With the arrival of the incoming class on Aug. 17, both tradition and change were in the air.
The 10th orientation captured a ritual where administrators and faculty welcome eager and sometimes anxious students to the law school community.
But this year, the first cohort of LLM and Global JD students arrived, greatly expanding the presence of international students at the Kline School of Law.
Six attorneys from Israel, China and Germany are pursuing the law school’s new LLM in American Legal Practice, which will provide them with an immersion in the U.S. legal system.
Nine students from France, Russia, Pakistan, Spain, China and Uruguay who completed bachelor’s level studies abroad will earn JDs in as little as two years and be eligible to sit for the bar exam and practice law in the U.S. through the Global JD program.
Ruba Noor, a native of Pakistan who studied the law in England, said law schools have not followed the lead of medical schools, which have long allowed foreign-trained doctors to prepare to practice in the U.S.
“It’s a very good initiative,” Noor said of the Global JD program.
Having practiced law for two years with the Tel Aviv firm, Naschitz Brandes Amir, LLM student Moshe Saado said that learning about the legal system in the U.S. will give him a comparative perspective that will aid his work with both clients and judges in Israel.
“We’re delighted to welcome these students,” Dean Roger Dennis said. “Their presence will make our already vibrant law school community even more diverse.”

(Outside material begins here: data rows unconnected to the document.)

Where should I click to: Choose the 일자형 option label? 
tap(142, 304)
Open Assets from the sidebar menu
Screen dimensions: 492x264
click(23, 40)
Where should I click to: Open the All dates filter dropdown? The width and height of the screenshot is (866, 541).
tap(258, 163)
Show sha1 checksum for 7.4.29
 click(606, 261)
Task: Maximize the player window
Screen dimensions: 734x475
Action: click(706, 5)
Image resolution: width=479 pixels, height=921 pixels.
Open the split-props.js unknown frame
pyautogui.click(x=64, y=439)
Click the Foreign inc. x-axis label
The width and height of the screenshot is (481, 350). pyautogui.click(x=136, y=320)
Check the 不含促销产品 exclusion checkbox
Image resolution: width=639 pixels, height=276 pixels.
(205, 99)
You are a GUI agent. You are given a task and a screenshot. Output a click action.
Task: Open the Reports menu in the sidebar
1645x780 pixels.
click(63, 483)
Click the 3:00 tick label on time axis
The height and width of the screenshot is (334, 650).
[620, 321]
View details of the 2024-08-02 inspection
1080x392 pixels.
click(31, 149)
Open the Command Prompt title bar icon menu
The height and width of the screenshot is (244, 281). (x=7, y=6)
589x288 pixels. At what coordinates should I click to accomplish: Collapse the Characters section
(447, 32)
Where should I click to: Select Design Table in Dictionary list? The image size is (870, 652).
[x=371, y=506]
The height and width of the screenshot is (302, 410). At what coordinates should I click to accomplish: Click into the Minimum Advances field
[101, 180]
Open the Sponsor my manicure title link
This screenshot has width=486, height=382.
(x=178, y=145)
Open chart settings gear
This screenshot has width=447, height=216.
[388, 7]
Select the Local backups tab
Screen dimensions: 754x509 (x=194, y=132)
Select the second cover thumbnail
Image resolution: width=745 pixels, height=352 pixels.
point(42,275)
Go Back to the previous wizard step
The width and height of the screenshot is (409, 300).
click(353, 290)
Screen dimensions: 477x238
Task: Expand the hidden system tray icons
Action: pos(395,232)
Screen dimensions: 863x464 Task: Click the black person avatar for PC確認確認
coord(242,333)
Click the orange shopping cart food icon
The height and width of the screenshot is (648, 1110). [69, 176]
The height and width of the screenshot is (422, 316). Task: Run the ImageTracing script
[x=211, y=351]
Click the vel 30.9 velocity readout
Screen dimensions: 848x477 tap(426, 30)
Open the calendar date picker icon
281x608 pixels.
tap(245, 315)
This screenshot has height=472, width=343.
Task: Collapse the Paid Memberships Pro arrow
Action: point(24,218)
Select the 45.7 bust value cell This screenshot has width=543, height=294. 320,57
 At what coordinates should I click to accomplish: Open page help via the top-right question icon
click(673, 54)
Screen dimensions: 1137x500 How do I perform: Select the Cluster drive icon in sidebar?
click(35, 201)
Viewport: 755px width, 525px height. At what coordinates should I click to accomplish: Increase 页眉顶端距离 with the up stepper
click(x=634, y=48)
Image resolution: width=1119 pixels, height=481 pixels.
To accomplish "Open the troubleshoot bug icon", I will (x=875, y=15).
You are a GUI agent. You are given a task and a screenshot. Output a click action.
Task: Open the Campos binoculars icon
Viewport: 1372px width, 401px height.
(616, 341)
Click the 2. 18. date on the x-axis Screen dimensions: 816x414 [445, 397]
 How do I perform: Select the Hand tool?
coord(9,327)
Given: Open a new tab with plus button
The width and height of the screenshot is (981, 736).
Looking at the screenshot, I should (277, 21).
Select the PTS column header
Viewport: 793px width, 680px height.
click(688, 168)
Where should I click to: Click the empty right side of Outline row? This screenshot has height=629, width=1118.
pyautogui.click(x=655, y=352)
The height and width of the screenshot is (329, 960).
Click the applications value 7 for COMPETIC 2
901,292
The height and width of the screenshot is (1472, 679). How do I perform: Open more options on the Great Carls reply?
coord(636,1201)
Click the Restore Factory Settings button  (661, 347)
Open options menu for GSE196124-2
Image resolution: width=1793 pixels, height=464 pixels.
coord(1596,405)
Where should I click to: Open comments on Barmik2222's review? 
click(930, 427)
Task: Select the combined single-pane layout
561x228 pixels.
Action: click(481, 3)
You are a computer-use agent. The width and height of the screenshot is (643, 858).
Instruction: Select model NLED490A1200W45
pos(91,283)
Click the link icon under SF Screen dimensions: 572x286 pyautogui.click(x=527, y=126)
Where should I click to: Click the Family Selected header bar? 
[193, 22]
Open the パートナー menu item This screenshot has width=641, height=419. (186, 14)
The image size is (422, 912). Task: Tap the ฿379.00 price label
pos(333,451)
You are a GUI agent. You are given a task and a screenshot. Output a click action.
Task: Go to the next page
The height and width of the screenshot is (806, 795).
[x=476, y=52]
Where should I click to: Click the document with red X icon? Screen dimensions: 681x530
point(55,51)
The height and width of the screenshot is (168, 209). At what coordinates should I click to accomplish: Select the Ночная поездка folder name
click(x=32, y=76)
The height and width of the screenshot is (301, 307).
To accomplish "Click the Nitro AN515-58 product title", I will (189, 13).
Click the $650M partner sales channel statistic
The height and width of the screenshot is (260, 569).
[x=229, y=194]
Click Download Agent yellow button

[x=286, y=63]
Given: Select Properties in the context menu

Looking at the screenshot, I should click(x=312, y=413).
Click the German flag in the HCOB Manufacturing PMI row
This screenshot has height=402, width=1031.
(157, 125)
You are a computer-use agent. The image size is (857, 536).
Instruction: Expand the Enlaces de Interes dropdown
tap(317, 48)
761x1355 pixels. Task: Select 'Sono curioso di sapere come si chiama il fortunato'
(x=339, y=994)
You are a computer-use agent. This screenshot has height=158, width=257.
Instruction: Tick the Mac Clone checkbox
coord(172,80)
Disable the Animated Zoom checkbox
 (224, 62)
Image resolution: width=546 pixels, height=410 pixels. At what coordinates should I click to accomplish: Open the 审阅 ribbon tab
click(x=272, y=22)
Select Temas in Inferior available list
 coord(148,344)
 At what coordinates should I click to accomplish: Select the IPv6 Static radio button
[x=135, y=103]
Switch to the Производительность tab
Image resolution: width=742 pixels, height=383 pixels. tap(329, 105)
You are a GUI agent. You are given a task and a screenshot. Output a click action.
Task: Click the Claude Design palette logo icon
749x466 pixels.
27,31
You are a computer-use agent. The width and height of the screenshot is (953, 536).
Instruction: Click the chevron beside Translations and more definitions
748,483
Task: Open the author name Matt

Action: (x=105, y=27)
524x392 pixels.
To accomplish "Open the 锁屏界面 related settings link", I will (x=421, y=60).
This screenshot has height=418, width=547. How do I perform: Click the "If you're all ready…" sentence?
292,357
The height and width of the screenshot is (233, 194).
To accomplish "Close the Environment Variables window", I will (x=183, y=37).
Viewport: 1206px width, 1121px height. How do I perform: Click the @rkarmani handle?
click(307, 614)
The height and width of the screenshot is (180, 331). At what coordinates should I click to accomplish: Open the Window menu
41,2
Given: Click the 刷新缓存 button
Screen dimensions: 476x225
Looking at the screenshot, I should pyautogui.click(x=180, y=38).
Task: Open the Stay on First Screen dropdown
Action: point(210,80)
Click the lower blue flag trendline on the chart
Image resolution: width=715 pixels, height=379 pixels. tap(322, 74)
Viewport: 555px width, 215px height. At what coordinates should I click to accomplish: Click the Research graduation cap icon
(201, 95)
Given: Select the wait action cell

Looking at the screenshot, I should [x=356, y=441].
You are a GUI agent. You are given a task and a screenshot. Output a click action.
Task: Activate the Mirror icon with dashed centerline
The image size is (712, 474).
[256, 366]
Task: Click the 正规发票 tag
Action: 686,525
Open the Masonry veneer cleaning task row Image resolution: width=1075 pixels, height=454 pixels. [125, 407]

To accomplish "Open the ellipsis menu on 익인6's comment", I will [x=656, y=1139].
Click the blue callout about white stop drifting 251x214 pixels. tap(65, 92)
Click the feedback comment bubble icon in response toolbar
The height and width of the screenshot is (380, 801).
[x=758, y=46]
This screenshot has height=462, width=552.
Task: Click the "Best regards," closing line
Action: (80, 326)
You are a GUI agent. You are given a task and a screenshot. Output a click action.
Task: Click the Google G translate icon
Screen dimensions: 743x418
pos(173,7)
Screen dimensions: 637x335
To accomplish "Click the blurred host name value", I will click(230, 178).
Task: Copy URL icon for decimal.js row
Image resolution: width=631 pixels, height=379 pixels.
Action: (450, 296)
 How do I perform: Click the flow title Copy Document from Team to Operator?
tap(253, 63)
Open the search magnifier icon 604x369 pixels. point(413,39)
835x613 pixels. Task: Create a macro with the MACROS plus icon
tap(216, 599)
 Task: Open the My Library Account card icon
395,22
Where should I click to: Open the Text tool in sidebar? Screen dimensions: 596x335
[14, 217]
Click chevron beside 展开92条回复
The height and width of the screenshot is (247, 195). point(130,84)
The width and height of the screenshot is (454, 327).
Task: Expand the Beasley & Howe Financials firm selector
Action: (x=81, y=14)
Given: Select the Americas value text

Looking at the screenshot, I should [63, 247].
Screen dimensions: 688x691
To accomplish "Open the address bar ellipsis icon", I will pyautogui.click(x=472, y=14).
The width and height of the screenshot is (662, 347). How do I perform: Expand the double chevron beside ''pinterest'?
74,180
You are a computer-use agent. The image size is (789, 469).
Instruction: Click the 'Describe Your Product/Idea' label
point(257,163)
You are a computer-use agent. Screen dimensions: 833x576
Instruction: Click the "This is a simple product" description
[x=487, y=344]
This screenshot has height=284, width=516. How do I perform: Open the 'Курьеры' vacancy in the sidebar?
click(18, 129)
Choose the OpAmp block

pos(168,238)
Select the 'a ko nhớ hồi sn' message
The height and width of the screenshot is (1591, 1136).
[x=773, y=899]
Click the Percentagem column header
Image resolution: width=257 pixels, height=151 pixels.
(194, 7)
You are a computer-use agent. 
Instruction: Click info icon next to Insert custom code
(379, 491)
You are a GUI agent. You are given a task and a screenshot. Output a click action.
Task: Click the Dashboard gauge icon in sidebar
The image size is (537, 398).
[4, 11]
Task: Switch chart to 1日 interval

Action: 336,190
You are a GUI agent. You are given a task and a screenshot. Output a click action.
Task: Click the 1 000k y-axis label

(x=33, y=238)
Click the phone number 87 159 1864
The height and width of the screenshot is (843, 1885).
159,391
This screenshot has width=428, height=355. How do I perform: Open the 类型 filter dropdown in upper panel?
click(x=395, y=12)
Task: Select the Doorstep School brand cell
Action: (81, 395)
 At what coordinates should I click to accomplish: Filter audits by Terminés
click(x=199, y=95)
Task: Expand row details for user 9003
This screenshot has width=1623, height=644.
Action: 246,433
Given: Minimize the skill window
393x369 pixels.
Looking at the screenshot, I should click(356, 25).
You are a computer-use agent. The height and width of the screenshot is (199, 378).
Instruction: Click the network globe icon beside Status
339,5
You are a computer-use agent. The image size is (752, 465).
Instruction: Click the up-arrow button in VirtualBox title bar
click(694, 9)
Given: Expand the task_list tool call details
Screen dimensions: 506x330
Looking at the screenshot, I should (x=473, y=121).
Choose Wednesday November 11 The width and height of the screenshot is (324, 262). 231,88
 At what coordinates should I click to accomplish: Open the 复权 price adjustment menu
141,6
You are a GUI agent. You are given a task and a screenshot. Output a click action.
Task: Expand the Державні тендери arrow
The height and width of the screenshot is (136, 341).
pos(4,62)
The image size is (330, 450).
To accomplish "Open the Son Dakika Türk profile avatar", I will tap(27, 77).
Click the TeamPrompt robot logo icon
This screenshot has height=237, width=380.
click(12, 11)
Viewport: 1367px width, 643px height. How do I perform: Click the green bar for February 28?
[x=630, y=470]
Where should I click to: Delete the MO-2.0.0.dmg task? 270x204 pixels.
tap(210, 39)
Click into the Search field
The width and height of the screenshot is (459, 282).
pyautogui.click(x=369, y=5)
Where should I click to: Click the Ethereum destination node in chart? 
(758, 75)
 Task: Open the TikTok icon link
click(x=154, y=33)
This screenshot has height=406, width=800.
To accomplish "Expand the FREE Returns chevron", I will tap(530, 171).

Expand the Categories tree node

Acknowledging the rigors of law school, Dennis urged the students to get adequate sleep and exercise and to make a point of spending some of their time with friends and family who are not obsessed with the law.
All of the students had arrived at a law school that is “in fact different” from the others they could have chosen and that features an unusually engaged community, Senior Associate Dean Dan Filler said.
“All of you are going to weave a web of professional relationships and connections,” he said.